Jesus did this for the disciples over the course of forty days. He persuaded them with many proofs. On what basis are we persuaded? If we are persuaded because we are in the Christian line-up, then we are of Christ the same way the Pharisees were of Moses. Once a culture has started, it is pretty easy to stay in the groove—although it is very hard to grasp the spirit of those who made the groove in the first place. But if we are Christians by true, evangelical God-given faith, then two things will be true in our experience. First, we will understand that the resurrection is not so much something that needs to be proven as it is (for us) the proof itself. How do we know that Jesus is the Son of God? The resurrection shows us (Rom. 1:4). How do we know that Jesus will come to judge the world (Acts 17: 31)? We know because He rose from the dead. Add one more thing. The world will know because love has been raised from the dead in us (John 13:35). Resurrection life is here and now.

Words of the Kingdom

What did Jesus teach during this time? Luke tells us that He taught them about the things pertaining to the kingdom of God. This was His great theme throughout the gospels, He taught this after His resurrection, and His disciples taught the kingdom of God all the way through the book of Acts (e.g. Acts 8:12; 14:22; 19:8; 28:23).The gospel of Christ’s death and resurrection cannot therefore be separated from a declaration of the crown rights of King Jesus. His resurrection was not ghostly. Why would His reign be?

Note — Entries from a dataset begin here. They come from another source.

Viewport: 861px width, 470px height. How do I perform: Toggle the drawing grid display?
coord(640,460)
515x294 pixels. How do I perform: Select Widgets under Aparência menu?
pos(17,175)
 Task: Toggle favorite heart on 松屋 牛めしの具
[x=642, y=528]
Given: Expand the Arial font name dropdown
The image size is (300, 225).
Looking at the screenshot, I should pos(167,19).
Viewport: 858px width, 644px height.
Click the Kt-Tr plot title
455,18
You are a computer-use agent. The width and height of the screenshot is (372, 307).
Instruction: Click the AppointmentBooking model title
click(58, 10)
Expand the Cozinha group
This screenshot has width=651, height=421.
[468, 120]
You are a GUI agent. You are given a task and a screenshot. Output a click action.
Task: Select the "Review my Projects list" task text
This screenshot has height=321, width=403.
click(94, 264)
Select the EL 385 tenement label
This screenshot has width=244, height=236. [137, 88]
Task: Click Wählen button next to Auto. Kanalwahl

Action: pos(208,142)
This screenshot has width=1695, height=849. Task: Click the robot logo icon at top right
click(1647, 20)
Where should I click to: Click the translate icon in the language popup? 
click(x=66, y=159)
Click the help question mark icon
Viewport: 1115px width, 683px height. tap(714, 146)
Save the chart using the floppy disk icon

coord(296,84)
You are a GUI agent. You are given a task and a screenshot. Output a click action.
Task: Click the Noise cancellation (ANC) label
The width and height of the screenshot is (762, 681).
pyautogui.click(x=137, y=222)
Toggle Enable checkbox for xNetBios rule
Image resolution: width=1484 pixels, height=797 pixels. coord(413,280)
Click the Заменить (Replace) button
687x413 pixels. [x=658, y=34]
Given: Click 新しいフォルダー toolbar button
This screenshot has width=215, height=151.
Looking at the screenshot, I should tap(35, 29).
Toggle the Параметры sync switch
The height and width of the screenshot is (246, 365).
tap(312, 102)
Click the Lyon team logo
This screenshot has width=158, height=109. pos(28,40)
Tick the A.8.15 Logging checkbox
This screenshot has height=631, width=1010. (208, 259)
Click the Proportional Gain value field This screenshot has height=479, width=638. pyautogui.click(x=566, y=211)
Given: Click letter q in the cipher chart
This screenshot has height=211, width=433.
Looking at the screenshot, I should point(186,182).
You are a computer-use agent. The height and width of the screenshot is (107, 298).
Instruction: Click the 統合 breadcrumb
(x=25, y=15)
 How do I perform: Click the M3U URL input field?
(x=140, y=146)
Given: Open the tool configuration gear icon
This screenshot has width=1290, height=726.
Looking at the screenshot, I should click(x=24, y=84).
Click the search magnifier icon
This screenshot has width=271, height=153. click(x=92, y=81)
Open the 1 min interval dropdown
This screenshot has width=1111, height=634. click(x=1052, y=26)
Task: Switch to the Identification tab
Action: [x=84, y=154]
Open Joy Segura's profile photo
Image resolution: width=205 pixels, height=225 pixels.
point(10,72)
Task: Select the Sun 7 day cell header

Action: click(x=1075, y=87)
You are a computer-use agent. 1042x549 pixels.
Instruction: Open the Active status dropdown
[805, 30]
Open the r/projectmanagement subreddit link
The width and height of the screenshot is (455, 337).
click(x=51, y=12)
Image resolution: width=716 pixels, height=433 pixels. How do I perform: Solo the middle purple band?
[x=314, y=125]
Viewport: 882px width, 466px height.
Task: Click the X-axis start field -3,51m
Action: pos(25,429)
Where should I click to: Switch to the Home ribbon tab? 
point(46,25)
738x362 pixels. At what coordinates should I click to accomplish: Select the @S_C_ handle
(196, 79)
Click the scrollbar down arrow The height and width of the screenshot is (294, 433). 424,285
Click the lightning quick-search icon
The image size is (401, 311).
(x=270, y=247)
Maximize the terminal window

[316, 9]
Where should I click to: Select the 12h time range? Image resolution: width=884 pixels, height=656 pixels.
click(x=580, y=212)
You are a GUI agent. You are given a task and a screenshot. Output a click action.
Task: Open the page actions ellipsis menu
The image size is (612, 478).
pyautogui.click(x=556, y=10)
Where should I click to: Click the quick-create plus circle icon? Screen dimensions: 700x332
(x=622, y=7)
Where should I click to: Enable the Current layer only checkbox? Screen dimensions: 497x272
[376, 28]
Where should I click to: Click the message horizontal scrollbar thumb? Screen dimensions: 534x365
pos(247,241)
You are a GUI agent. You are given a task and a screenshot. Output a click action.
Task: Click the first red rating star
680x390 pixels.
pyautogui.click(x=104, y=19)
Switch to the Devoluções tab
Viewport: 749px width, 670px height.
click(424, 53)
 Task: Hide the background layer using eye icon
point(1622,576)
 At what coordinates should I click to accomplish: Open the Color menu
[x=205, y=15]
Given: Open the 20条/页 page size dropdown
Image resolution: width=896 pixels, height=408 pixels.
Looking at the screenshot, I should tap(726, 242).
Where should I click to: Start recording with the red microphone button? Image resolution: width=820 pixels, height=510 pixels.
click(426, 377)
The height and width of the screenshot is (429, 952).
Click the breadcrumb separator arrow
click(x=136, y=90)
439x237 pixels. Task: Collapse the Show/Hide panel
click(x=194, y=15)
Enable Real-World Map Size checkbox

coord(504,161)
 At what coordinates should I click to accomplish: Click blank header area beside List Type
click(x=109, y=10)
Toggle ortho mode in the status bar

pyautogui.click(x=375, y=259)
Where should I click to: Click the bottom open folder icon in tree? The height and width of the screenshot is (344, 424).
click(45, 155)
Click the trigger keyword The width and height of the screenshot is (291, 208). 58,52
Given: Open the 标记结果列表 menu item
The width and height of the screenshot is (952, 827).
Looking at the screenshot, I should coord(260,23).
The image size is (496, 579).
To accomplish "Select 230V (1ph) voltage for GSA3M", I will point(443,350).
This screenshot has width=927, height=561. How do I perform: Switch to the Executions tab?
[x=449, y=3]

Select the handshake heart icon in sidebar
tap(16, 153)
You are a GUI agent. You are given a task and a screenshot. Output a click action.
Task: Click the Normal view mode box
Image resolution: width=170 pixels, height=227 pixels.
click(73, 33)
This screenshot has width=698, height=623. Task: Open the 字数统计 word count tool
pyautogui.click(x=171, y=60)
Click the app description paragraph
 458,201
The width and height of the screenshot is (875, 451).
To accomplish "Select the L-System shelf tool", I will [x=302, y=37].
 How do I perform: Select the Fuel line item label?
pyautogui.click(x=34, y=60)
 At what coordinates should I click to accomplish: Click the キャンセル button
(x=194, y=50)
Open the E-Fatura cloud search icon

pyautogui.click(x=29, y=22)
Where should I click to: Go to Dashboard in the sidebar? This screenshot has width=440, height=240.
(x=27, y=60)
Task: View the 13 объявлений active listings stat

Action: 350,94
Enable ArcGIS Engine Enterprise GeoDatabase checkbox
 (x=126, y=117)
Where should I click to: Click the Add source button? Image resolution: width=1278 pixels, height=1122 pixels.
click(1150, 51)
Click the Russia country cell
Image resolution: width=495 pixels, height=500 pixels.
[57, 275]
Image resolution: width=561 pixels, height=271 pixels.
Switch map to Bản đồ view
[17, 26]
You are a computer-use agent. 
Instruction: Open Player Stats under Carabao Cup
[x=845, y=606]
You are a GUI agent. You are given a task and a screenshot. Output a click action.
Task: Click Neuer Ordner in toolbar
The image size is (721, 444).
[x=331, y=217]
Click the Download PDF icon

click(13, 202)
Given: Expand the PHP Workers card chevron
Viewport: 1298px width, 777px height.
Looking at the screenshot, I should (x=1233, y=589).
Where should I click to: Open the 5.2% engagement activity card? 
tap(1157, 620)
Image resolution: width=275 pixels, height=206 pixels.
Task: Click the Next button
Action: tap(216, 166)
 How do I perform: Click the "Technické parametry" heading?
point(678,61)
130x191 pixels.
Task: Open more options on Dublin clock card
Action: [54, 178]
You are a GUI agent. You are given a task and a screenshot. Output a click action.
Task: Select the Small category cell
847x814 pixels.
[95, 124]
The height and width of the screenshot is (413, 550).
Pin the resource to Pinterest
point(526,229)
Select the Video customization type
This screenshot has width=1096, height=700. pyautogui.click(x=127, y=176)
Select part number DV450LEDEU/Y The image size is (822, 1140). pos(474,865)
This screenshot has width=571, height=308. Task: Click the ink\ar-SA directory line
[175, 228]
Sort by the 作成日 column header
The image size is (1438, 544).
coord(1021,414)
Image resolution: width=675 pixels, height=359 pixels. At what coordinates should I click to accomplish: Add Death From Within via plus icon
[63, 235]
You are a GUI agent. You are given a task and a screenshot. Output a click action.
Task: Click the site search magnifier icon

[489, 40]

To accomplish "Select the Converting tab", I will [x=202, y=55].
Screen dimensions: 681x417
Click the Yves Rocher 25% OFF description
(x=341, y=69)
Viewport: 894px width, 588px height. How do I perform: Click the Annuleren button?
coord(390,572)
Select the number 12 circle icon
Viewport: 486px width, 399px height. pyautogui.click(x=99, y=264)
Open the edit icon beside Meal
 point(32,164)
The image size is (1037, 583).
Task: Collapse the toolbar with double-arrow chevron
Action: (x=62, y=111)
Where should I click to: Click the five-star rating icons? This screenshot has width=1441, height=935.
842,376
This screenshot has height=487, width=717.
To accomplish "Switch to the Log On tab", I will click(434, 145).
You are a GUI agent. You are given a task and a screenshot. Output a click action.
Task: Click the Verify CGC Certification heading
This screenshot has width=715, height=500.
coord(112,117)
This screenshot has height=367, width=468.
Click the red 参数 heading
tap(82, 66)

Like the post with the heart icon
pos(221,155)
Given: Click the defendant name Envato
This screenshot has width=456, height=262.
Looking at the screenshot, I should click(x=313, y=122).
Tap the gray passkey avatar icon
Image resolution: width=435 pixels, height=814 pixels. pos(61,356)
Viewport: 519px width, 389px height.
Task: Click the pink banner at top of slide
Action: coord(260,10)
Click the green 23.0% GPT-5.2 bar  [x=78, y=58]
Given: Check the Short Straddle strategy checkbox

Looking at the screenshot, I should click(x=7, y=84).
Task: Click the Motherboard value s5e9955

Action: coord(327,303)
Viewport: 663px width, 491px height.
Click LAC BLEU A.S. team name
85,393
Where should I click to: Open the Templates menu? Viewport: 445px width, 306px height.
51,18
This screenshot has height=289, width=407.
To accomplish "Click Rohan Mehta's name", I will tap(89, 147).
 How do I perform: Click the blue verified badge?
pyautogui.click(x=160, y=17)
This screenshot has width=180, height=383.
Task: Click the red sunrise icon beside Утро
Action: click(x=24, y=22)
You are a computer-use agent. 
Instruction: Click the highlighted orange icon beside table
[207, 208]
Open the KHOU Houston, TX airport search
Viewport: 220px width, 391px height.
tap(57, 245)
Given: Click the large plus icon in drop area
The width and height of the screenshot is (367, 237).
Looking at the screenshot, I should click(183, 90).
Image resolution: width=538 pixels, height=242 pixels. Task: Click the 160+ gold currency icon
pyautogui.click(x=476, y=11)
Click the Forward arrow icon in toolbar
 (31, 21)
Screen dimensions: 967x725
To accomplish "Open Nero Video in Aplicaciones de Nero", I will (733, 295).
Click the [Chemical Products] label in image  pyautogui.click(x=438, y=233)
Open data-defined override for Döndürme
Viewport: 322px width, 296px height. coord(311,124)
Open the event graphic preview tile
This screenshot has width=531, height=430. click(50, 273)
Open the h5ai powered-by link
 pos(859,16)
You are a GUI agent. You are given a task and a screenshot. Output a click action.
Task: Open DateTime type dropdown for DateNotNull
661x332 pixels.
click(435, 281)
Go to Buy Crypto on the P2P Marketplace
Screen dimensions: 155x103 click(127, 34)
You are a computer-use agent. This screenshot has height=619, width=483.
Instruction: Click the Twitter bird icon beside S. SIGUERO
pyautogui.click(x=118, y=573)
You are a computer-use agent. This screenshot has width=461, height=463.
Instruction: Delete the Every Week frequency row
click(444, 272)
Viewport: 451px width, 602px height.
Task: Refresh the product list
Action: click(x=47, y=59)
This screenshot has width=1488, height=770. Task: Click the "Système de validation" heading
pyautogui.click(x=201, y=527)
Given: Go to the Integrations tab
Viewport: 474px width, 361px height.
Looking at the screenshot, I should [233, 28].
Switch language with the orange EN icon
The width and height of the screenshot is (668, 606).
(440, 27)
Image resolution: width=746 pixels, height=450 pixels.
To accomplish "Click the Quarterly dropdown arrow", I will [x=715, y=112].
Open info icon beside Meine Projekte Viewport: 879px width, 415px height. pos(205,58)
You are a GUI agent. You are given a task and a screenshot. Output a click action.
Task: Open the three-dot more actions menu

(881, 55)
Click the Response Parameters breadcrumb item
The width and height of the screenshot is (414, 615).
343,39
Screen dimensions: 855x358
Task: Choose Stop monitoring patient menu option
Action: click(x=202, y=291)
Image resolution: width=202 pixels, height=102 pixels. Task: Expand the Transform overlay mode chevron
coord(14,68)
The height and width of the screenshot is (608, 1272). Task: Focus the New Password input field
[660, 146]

What is this kingdom? What is it that we should be preaching and teaching? The kingdom of God refers to the rule and realm of the Lord Jesus Christ. His rule refers to His personal authority (John 14:15; 15:17). His realm refers to those places where His rule is legitimate, which is to say, everywhere (Ps. 72:8). The gospel of Christ’s death and resurrection cannot therefore be separated from a declaration of the crown rights of King Jesus. His resurrection was not ghostly. Why would His reign be?